::: Excerpt
In order to handle such uncertainty, the update classifies a volcano as erupting if “there have been at least some intermittent eruptive events at that volcano without a break of at least 3 months since it started.”
This site, which also comes with more detailed weekly updates on the volcano, also lets you know how explosive each ongoing eruption is. This is measured by the Volcanic Explosivity Index (VEI), a scale from 0-8 that’s largely based on how much new volcanic material is ejected during the eruption. The height of the ash column produced by the eruption is also taken into consideration.
In general, VEI value roughly correlates with an eruption’s frequency. VEI 0 eruptions take place where trapped gas and magma can easily make it to the surface, and the magma itself isn’t that viscous and gloopy. Think common Hawaiian or Icelandic lava flows – these eruption types are always happening somewhere in the world.
On the other end of the scale you have VEI 8 eruptions. These produce 1,000 cubic kilometers (240 cubic miles) of fresh volcanic material, and are often associated with climatic changes and widespread environmental devastation. It takes time to build up an eruption of this magnitude, though, which is why they only take place on timescales of tens of thousands of years.
Forecasting when a colossal eruption like this will take place is supremely difficult; they erupt so infrequently that any pattern, if it exists, isn’t discernable. Fortunately, any eruption this size will give clear warning signs before it does, so it wouldn’t simply spring up out of nowhere.
It’s worth remembering that explosivity isn’t a proxy to how dangerous an eruption may be. Remember, it’s people and infrastructure that make eruptions hazardous by simply being in their way. An eruption could be incredibly explosive but it might happen in a location so remote that it doesn’t affect anyone. Conversely, a non-explosive eruption involving just lava flows can prove devastating to the local population if it floods into their towns.
::::::
## Work task A:
Repeat the volcano excerpt from "This site, which" to "in the world.", switching "ash column" to "ash plume".
## Work task B:
Condense the paragraph of the volcano excerpt that begins "On the other end of the scale" while keeping its main facts.
::: The data
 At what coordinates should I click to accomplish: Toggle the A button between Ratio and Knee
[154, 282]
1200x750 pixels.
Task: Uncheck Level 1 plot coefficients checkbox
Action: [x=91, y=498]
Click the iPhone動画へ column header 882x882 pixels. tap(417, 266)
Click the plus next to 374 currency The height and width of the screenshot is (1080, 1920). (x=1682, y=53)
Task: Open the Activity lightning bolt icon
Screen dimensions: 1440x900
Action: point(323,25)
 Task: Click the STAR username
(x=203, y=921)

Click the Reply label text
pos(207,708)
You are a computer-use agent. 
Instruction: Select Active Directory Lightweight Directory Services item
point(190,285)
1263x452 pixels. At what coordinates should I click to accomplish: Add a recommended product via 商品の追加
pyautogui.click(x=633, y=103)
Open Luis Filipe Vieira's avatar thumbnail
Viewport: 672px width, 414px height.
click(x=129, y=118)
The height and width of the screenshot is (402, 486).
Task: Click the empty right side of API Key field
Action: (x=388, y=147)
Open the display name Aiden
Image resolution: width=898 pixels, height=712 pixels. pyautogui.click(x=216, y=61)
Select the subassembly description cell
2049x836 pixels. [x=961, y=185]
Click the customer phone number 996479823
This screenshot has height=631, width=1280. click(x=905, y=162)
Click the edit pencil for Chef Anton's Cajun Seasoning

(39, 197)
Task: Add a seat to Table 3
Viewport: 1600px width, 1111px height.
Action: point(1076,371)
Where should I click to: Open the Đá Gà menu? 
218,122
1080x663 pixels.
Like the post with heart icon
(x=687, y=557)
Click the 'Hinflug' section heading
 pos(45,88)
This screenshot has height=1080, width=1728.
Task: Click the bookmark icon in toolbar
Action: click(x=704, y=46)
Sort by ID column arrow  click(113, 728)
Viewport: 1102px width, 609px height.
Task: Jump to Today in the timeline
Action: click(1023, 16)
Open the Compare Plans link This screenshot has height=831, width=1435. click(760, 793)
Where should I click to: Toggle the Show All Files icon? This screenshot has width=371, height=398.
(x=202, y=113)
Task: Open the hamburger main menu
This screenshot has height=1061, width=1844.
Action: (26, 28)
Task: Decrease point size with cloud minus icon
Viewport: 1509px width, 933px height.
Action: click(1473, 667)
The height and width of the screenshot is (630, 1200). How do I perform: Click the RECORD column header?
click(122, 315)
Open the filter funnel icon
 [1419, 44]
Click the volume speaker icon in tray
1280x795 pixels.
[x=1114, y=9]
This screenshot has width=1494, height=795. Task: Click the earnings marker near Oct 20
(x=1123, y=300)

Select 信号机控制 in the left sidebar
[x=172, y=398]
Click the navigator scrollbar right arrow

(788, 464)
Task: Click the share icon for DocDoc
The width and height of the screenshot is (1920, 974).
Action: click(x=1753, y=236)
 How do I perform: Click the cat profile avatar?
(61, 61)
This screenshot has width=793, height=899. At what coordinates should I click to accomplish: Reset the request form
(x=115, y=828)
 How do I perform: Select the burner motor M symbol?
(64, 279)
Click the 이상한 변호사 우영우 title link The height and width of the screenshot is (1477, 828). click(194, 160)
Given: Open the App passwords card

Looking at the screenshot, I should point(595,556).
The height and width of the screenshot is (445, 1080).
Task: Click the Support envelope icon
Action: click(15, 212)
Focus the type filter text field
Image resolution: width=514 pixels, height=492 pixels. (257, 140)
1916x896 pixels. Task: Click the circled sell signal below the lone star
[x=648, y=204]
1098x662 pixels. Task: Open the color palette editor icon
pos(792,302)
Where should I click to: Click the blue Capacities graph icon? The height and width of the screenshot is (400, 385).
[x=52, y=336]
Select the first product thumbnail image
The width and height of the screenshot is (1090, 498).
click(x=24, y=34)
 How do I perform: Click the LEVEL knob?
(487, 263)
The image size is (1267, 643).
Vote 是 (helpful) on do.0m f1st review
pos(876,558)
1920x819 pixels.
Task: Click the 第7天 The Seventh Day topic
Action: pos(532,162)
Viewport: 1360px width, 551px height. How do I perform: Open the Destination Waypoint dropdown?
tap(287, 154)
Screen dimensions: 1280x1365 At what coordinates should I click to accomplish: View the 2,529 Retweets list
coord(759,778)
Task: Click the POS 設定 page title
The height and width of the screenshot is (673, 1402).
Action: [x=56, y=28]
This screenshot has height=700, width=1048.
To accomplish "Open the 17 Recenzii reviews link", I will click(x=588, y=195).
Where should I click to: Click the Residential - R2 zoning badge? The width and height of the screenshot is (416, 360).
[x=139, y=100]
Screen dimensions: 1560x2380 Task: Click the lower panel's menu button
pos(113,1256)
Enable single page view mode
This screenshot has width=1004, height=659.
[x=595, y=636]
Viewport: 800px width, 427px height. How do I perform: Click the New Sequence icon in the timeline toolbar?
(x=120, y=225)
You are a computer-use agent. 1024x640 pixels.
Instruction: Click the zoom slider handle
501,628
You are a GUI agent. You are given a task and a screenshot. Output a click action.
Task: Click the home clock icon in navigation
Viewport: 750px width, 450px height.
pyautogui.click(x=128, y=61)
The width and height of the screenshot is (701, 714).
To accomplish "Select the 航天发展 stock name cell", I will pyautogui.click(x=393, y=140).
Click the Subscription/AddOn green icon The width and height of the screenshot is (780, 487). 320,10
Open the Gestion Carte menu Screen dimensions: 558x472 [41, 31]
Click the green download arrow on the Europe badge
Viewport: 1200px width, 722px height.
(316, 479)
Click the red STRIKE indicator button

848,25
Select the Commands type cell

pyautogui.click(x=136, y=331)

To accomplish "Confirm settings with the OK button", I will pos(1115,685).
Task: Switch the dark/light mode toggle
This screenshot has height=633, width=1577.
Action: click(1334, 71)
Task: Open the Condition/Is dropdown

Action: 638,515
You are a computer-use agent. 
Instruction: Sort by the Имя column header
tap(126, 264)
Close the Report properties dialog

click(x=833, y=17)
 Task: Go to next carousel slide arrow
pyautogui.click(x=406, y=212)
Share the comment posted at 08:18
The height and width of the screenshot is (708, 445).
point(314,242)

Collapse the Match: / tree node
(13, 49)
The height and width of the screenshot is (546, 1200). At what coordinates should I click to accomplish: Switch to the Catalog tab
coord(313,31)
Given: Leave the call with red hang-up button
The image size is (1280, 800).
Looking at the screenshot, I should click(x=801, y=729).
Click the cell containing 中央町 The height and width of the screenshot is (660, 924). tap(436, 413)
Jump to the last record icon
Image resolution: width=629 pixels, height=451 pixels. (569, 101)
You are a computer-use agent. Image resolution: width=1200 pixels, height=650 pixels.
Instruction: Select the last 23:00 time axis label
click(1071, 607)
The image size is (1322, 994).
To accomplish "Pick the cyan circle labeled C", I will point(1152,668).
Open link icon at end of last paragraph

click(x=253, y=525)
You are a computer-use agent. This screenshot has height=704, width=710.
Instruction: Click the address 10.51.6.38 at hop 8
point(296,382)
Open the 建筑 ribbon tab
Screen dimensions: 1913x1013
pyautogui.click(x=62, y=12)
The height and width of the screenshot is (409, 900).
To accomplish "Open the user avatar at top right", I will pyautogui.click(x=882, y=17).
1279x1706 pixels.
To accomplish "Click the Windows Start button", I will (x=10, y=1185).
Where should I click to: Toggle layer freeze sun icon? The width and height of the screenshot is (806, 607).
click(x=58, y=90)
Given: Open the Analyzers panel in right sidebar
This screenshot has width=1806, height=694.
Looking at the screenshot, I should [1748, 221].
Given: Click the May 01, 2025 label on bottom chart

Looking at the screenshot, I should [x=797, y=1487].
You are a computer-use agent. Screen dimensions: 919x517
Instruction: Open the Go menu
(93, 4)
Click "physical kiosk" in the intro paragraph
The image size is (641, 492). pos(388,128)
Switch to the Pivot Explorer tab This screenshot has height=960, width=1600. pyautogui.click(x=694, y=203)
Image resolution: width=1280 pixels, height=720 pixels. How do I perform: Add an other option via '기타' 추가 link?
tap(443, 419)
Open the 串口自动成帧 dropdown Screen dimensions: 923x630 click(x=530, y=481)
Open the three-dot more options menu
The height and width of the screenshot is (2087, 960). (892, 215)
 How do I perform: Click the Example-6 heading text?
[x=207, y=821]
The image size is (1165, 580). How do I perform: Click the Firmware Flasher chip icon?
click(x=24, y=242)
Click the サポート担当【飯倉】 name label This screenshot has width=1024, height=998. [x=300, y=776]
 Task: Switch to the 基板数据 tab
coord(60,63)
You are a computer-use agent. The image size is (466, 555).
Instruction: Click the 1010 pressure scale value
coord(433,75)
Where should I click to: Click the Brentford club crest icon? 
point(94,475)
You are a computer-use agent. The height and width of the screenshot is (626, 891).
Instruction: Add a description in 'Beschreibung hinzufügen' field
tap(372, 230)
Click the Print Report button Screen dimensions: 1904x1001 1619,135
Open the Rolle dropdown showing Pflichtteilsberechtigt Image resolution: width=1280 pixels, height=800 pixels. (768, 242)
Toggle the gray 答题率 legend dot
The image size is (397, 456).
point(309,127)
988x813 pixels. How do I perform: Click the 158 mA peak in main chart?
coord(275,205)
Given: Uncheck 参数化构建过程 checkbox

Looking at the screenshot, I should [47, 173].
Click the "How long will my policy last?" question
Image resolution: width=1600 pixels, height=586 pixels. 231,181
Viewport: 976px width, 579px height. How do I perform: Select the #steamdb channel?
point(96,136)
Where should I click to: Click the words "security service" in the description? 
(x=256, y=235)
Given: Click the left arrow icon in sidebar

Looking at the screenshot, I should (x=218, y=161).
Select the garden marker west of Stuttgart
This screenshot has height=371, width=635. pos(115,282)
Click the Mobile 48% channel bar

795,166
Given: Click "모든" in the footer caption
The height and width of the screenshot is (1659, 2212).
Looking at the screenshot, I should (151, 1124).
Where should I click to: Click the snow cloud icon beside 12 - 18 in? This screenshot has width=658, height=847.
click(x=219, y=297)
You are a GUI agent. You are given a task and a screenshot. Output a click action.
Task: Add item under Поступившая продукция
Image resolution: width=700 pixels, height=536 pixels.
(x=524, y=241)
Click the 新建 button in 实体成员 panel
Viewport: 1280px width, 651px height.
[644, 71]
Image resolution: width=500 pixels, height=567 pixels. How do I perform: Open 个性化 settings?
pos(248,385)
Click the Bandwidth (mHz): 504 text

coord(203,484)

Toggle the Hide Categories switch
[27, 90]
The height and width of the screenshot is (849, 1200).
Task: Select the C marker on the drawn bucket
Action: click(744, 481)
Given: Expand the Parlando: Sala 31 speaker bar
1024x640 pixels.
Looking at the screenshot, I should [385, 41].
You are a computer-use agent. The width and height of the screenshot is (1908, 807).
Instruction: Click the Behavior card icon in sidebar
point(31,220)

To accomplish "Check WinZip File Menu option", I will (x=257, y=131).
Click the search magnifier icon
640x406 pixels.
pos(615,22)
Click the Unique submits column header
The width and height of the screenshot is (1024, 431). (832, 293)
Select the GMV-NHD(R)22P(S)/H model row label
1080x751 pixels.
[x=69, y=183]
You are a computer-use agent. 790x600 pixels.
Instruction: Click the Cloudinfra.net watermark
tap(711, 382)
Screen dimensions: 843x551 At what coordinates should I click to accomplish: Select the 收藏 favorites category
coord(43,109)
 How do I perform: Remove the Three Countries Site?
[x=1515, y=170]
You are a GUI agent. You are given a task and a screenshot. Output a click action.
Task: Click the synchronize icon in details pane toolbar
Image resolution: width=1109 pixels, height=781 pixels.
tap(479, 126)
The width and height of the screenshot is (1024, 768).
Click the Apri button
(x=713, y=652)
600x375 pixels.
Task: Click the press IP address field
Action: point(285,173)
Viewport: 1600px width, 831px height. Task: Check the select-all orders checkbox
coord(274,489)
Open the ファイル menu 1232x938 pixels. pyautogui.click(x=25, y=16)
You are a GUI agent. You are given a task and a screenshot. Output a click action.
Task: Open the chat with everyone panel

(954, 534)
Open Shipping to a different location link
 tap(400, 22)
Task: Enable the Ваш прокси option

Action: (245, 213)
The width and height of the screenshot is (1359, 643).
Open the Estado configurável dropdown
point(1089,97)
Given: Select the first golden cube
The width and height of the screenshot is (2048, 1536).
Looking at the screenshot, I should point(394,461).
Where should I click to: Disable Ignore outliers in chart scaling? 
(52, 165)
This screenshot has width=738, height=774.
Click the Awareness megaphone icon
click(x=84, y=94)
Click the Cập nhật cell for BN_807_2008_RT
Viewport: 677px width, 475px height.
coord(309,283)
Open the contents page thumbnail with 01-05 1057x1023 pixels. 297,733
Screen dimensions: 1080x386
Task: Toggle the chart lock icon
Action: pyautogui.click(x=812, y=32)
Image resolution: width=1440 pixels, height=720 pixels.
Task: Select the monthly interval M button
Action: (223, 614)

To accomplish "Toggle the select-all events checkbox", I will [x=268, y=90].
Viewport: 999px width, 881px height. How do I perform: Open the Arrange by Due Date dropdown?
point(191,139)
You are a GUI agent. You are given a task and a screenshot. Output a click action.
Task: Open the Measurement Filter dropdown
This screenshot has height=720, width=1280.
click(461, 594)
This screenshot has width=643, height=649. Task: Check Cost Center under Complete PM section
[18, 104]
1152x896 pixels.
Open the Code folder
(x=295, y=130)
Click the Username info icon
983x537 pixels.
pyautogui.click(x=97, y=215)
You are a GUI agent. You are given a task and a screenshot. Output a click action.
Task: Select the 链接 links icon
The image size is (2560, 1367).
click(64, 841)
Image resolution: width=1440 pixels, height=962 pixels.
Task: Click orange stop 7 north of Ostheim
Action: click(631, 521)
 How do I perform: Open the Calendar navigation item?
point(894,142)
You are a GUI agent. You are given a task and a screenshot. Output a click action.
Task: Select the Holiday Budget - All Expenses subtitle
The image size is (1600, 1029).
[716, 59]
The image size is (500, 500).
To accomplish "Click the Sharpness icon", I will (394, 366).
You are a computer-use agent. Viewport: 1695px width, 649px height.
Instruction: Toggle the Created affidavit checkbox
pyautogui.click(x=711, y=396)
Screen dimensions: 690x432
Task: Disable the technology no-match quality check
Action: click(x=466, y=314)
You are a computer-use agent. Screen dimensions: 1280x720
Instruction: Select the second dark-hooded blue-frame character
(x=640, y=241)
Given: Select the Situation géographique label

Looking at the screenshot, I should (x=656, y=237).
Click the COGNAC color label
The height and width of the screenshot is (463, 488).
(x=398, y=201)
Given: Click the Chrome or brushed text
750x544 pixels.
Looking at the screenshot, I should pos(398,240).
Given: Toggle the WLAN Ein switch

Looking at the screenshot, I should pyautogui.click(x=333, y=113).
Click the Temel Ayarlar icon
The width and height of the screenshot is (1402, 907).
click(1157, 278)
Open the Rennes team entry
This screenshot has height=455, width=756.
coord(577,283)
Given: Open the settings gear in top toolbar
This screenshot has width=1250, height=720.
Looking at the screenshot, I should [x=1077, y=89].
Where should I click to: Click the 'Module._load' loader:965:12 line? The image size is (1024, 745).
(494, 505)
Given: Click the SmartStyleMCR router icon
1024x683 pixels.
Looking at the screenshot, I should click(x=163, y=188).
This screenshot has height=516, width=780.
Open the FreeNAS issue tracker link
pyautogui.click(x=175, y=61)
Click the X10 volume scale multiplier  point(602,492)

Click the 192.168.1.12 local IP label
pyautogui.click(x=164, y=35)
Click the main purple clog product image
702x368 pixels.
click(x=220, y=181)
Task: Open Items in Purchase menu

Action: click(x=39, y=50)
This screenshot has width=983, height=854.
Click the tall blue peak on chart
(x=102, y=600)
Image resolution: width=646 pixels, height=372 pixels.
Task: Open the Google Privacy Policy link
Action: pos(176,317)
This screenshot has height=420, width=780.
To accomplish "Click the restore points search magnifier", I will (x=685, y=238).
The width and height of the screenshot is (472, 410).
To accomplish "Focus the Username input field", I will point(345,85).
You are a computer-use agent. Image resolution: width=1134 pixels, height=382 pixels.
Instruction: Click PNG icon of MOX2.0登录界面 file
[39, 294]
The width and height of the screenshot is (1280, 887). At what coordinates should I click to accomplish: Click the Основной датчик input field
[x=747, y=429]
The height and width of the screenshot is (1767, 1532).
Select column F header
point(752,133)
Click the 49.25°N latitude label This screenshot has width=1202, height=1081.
::::::
## Answer space A:
This site, which also comes with more detailed weekly updates on the volcano, also lets you know how explosive each ongoing eruption is. This is measured by the Volcanic Explosivity Index (VEI), a scale from 0-8 that’s largely based on how much new volcanic material is ejected during the eruption. The height of the ash plume produced by the eruption is also taken into consideration.
In general, VEI value roughly correlates with an eruption’s frequency. VEI 0 eruptions take place where trapped gas and magma can easily make it to the surface, and the magma itself isn’t that viscous and gloopy. Think common Hawaiian or Icelandic lava flows – these eruption types are always happening somewhere in the world.

## Answer space B:
VEI 8 eruptions sit at the top of the scale. They produce 1,000 cubic kilometers (240 cubic miles) of fresh volcanic material and are often associated with climatic changes and widespread environmental devastation. Because they take time to build up, they occur only on timescales of tens of thousands of years.